Back to School
Monday, 24 January 2011
School mornings are busy enough without worrying about what to
pack in the school lunchbox. Parents all around the country are
facing the same daily dilemma, so take heart and read on for some
of our top lunchbox tips to make your school mornings a little
easier.
Lunchbox Tips:
- Pack the school lunches the night before and refrigerate
overnight. The food will stay cooler longer, especially if
you are using an insulated lunchbox. Or alternatively use a
small frozen gel pack to keep the food chilled. Another
option is to freeze half a drink bottle of water and add cold water
in the morning. Add to the lunchbox to help keep the food
cool.
- Keep an ideas list handy in the pantry, and split it out by
sandwich/sweet/savoury/fruit.
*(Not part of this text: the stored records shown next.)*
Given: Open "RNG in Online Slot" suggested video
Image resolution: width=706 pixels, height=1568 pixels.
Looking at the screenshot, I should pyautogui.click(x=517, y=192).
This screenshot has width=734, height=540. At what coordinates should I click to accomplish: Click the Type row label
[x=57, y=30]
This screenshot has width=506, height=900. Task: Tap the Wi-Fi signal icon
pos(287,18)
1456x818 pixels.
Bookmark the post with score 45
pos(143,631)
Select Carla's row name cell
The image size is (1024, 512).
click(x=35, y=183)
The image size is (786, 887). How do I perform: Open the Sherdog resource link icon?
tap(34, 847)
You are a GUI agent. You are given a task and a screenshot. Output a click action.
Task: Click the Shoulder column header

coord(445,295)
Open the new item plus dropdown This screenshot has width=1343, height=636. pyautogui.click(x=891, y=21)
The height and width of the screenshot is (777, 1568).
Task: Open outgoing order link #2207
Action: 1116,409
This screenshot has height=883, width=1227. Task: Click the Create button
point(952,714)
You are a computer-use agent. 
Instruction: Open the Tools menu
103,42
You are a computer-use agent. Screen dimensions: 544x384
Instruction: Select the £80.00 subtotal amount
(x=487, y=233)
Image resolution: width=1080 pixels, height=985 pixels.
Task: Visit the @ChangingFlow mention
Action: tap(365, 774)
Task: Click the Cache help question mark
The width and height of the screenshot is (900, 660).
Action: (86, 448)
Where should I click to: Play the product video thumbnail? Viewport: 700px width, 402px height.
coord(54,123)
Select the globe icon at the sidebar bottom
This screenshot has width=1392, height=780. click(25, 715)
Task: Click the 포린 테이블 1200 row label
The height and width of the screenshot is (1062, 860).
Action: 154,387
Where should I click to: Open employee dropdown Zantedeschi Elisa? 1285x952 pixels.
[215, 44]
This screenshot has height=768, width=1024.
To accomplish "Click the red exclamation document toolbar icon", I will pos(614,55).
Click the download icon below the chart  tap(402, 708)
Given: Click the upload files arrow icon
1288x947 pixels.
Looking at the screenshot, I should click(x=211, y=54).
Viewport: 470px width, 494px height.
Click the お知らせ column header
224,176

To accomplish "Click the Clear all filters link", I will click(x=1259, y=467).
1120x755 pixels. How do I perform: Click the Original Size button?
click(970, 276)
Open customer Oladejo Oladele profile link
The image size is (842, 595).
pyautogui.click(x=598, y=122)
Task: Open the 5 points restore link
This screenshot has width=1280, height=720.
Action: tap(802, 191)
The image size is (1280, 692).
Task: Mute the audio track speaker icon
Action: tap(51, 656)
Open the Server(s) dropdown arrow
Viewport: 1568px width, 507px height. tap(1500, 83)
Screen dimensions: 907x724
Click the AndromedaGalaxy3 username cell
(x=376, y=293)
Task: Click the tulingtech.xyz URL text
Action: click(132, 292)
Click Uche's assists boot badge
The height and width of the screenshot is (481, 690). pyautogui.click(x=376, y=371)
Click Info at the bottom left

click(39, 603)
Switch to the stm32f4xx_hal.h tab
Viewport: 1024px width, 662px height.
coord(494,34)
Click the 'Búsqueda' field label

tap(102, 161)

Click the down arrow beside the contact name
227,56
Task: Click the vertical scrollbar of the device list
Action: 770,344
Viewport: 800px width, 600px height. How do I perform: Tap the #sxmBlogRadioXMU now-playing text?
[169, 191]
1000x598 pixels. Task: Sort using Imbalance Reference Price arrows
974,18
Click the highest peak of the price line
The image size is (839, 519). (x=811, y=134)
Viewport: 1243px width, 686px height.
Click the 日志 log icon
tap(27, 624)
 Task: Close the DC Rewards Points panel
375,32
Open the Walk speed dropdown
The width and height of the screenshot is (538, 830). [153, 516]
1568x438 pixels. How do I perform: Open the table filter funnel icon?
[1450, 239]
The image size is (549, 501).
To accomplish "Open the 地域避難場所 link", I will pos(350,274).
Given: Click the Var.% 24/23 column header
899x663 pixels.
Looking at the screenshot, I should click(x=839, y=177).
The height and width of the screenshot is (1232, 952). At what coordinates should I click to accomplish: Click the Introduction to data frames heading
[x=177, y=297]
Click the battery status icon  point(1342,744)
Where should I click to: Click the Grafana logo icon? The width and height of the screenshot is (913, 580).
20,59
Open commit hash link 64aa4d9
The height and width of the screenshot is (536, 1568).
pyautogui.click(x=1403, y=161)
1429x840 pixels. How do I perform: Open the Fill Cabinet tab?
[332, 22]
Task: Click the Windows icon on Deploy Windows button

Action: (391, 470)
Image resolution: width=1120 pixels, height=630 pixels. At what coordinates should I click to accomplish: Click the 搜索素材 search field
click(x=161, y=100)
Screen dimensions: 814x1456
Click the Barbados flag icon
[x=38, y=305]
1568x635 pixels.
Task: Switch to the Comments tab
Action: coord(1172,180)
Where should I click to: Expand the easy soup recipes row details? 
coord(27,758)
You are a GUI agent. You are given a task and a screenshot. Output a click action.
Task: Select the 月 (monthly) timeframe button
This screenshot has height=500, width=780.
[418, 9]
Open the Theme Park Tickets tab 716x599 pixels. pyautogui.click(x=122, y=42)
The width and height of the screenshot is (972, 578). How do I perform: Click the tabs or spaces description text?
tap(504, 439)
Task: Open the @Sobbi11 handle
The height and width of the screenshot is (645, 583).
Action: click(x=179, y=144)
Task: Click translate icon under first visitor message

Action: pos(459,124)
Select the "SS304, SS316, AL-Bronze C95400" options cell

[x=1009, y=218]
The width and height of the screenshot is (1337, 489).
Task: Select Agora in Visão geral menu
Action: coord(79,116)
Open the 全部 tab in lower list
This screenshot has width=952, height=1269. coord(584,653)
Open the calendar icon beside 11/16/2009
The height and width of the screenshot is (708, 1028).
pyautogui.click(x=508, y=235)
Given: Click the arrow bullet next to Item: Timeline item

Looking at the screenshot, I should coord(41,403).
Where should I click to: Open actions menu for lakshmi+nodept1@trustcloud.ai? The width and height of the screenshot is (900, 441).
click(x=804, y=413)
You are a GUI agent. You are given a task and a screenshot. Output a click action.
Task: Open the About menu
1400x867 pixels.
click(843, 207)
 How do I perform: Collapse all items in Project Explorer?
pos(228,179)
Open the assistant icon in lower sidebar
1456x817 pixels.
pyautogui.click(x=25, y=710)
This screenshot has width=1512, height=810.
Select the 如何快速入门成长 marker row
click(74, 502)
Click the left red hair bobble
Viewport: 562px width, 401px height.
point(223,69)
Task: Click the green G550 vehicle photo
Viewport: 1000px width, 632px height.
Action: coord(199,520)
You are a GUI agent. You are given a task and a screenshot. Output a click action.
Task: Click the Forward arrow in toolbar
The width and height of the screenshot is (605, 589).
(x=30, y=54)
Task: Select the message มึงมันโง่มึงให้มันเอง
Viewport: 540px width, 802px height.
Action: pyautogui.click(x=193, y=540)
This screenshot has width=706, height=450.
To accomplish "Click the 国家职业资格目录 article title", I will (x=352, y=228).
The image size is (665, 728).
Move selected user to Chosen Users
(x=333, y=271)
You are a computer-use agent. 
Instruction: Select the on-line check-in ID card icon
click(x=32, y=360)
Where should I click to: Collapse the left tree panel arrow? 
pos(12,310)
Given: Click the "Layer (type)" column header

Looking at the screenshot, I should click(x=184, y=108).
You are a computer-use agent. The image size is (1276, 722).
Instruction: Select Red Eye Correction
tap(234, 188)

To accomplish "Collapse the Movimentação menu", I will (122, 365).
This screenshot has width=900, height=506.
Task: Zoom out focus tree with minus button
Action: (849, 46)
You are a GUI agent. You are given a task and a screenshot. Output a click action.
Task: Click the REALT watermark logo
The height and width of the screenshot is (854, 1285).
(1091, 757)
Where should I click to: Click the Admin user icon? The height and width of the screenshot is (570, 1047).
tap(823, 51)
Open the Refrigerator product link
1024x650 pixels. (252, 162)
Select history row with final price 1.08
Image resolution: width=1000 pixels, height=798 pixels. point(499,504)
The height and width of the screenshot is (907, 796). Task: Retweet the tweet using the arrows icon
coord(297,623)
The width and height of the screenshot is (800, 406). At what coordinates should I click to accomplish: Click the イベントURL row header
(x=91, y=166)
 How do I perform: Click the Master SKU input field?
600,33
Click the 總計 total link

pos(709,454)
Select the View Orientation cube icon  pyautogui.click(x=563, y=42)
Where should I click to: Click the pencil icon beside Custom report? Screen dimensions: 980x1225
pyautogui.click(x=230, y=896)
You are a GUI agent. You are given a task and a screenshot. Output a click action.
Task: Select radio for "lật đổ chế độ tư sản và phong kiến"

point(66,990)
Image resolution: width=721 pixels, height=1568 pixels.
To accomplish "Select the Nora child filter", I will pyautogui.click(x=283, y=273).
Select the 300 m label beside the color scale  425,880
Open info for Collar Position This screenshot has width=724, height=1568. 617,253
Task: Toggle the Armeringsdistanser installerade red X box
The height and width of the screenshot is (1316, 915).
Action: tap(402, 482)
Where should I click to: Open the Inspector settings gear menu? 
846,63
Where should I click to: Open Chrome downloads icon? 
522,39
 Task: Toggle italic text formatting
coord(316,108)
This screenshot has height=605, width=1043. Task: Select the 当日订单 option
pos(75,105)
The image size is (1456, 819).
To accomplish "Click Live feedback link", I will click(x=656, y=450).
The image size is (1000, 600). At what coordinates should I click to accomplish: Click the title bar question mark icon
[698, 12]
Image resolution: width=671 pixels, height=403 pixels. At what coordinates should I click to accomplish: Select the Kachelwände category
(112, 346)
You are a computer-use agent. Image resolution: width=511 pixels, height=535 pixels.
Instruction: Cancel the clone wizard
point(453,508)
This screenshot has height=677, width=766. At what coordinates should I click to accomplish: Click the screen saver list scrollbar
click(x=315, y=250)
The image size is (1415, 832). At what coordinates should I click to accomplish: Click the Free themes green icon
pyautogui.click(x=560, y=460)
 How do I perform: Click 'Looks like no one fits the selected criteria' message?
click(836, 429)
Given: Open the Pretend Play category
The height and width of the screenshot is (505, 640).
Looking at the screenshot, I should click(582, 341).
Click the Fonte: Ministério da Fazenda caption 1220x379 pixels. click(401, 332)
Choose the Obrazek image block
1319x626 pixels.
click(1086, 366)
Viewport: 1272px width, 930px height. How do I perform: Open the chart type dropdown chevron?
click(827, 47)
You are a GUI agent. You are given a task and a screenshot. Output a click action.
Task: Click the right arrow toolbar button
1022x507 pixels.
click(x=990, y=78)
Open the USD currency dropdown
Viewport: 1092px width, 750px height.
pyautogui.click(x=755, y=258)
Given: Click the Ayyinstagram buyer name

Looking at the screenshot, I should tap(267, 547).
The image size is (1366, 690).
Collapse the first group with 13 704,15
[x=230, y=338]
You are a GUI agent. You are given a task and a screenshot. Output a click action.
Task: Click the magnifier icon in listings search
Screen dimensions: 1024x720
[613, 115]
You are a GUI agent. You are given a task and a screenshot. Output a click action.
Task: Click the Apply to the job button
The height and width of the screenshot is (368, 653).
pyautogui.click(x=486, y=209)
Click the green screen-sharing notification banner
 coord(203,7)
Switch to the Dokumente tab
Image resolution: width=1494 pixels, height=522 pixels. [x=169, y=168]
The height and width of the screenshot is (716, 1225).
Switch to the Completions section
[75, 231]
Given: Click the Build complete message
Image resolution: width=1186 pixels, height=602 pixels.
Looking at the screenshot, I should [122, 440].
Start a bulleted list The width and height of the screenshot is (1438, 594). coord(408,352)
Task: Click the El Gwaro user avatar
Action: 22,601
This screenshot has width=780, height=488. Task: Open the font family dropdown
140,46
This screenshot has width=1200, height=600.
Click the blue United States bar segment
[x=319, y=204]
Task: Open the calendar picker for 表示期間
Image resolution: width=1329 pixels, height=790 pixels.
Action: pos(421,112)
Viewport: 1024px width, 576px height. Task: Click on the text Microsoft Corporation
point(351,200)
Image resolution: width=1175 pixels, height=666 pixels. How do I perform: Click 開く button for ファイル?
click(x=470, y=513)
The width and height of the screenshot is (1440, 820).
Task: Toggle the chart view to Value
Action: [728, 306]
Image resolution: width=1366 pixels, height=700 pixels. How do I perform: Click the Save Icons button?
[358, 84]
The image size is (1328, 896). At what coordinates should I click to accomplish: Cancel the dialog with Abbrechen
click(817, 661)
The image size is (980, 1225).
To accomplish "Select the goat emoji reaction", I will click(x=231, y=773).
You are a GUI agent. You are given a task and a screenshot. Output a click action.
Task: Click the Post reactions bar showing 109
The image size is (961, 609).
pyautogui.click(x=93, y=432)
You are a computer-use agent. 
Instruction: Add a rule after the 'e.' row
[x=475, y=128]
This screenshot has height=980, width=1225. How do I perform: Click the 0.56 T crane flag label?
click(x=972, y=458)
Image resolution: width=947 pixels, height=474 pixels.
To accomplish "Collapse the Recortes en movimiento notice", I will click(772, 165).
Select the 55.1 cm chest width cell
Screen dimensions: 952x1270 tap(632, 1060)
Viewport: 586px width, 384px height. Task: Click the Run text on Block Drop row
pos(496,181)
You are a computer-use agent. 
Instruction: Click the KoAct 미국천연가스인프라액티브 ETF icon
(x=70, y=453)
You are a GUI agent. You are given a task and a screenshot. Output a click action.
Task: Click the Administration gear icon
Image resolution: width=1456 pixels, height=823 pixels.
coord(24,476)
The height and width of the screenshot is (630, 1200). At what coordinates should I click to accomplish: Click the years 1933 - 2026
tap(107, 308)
This is great for keeping track
of who likes what especially if you have multiple children all with
different likes and dislikes.
- Get the kids to help prepare their lunch. They can plan
their own menu from the options you provide. It's also a
great opportunity to talk about which are good food choices and
why.
- Buy some disposable plastic forks and spoons to save your
kitchen cutlery accidentally going walkabout.
- Plan for a bought lunch occasionally and get the kids to choose
what day they would like to have it.
- If your kids come home with uneaten food, sit down with them
and find out why. It may be more than that they don't like
the food. Many kids are keen to get playing straightaway and
will skip lunch in order to get immediately into play.
- Personalise their lunch. Use stickers to hold together the
paper lunchwrap, or write little notes to include in the lunchbox
as a neat lunchtime surprise for your child.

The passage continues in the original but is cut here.